[llvm-dev] GC for defsym'd symbols in LLD

Fāng-ruì Sòng via llvm-dev llvm-dev at lists.llvm.org
Thu Dec 5 14:17:06 PST 2019

I have made some further investigation. My conclusion is that GNU ld does
not do better than lld. Making the --defsym behavior ideal is difficult in
the current framework.

GNU ld has some unintended behaviors.

ld.bfd a.o --defsym 'd=foo' --gc-sections -o a => GNU ld retains .text_foo
ld.bfd a.o --defsym 'd=foo+3' --gc-sections -o a => GNU ld drops .text_foo
ld.bfd a.o --defsym 'd=bar-bar+foo' --gc-sections -o a => GNU ld drops

I traced its logic under a debugger. Here is the stack trace:


asection *
_bfd_elf_gc_mark_hook (asection *sec,
  case bfd_link_hash_defined:
  case bfd_link_hash_defweak:
    // It points to .text_foo for --defsym d=foo, but *ABS* for --defsym
d=bar-bar+foo or --defsym d=foo+3
    return h->root.u.def.section;

GNU ld evaluates symbol assignments in many passes, the representation of a
symbol (section+offset) can vary among passes.
In the GC pass, its rule only works for simple expressions like --defsym
d=foo, but not any slightly complex expressions.

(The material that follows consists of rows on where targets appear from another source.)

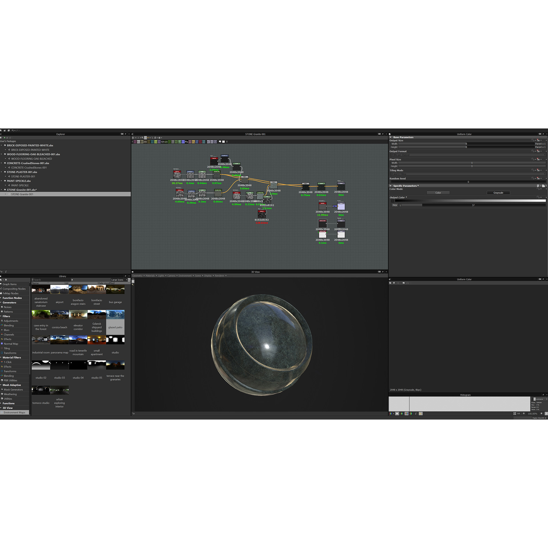548x548 pixels.
Task: Collapse the Specific Parameters section
Action: pyautogui.click(x=390, y=185)
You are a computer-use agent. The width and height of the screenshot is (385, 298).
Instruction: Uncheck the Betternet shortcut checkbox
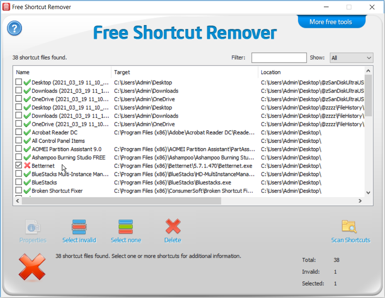click(19, 166)
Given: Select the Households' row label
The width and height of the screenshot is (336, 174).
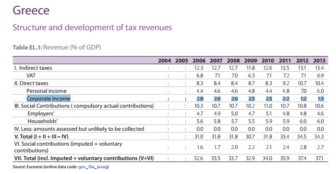Looking at the screenshot, I should point(43,121).
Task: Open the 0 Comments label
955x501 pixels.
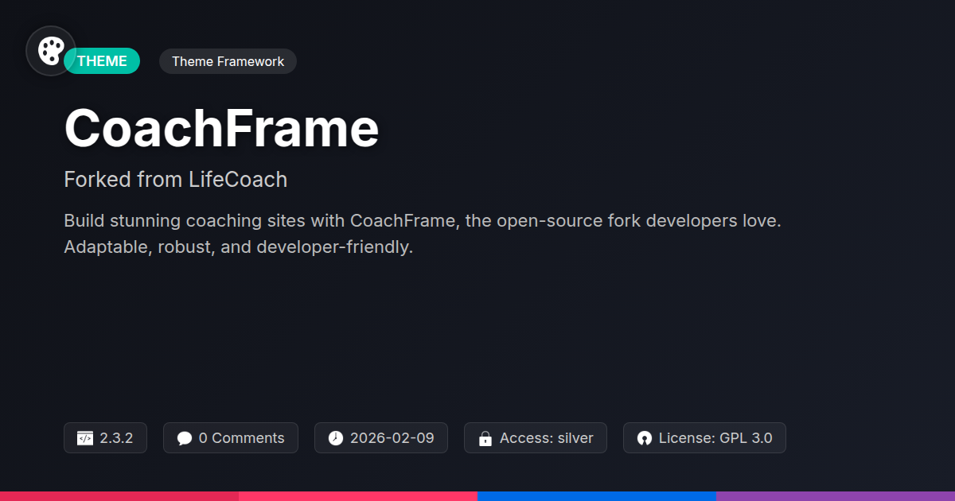Action: click(x=241, y=438)
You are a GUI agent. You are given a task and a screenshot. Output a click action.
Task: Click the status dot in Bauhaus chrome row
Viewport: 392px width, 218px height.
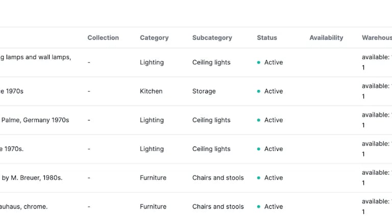pyautogui.click(x=259, y=207)
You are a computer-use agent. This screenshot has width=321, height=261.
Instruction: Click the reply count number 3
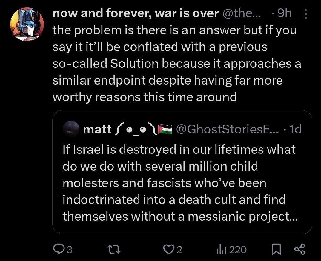69,250
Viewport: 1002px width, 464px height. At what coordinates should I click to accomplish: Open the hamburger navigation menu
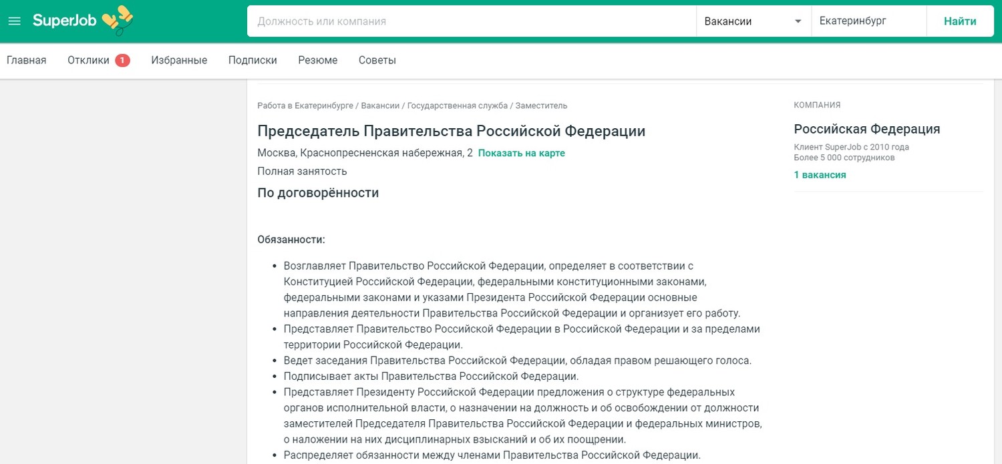[15, 20]
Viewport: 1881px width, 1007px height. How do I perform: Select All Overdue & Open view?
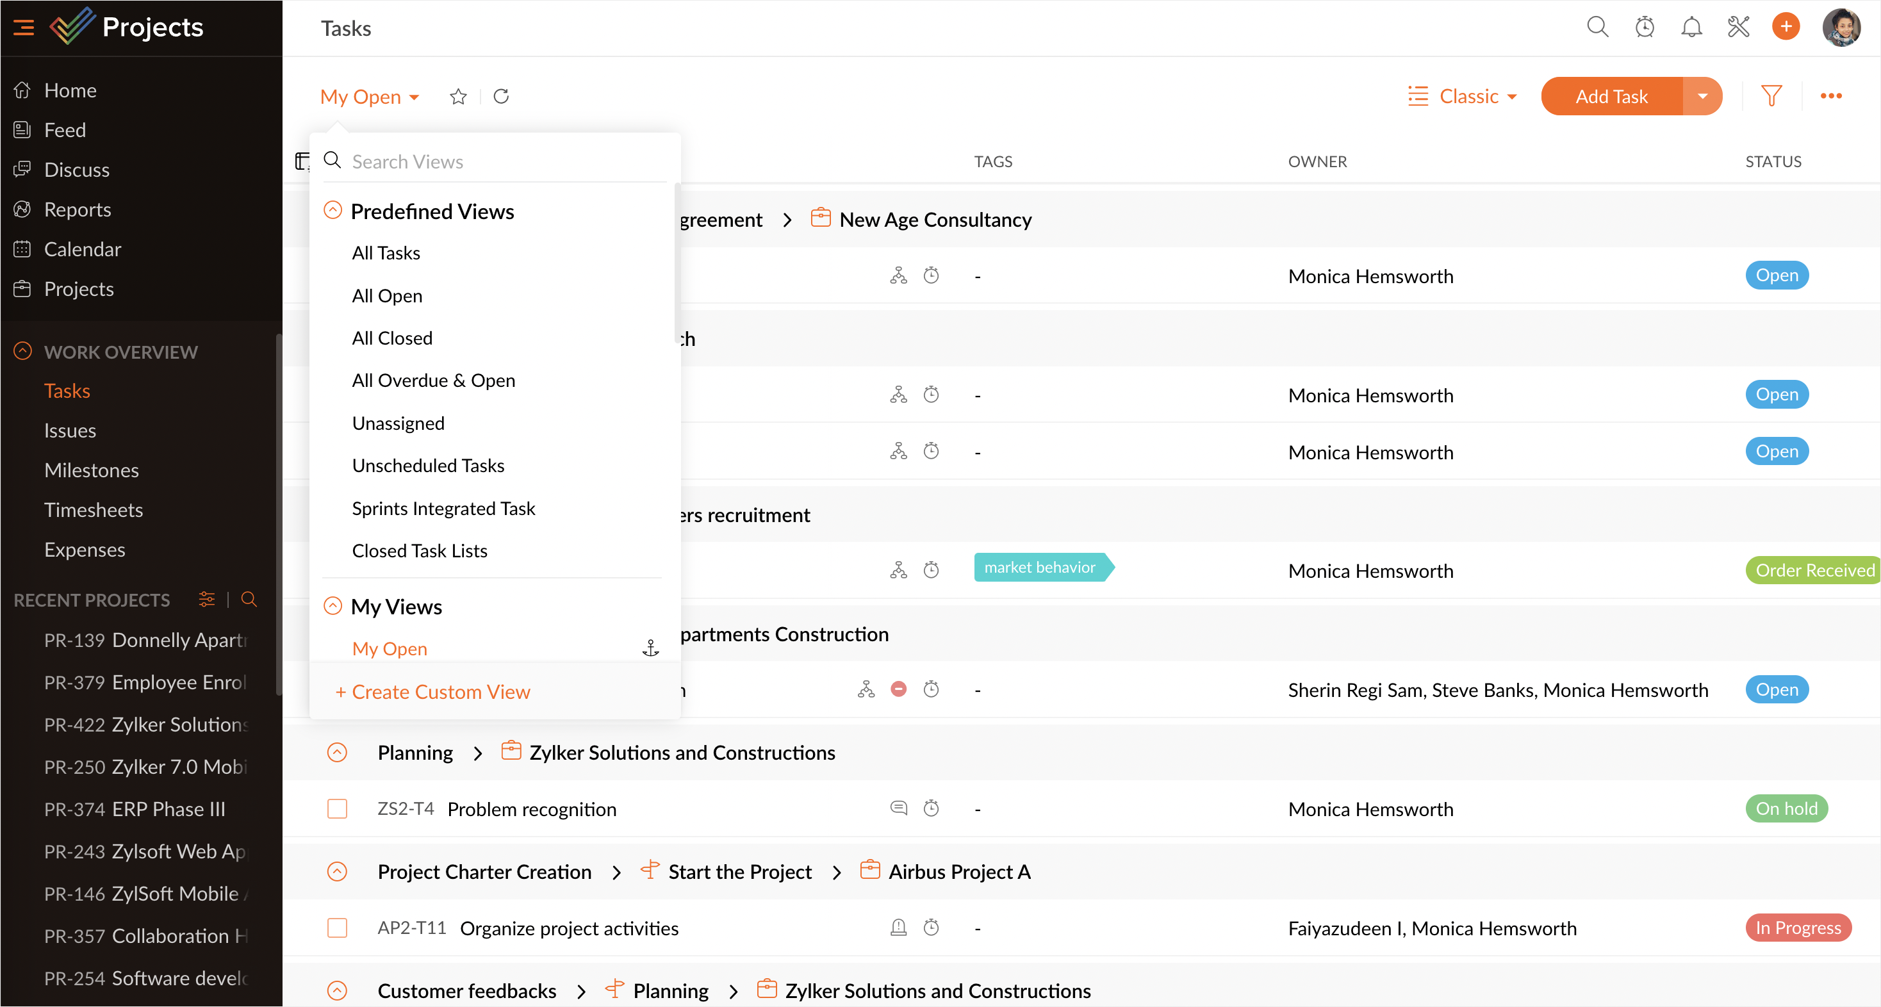click(433, 380)
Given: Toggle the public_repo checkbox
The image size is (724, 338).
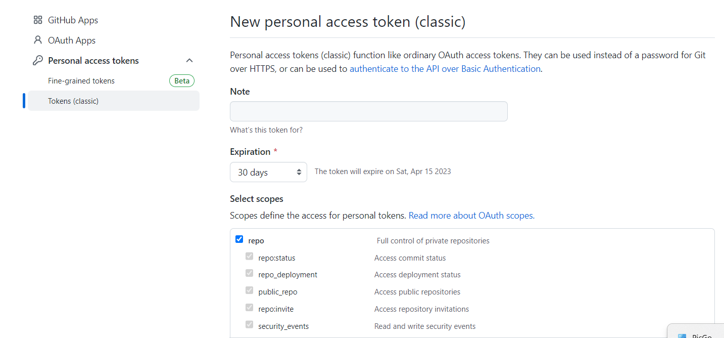Looking at the screenshot, I should [249, 290].
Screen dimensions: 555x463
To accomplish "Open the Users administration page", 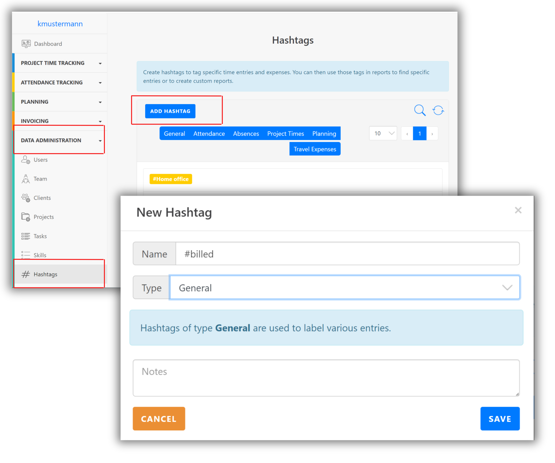I will click(x=40, y=160).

In lld, it would be difficult to drop the following rule in MarkLive.cpp:

  for (StringRef s : script->referencedSymbols)

The issue can be demonstrated by the following call tree:

      // Defined::section is nullptr for `d` because the assignment d=foo
hasn't been evaluated yet.
          // Symbol section+offset are evaluated here.

It seems that github issues may be a good place to record the problem. I
just created https://github.com/llvm/llvm-project/issues/52
I wanted to mark it low priority, but there is no such label.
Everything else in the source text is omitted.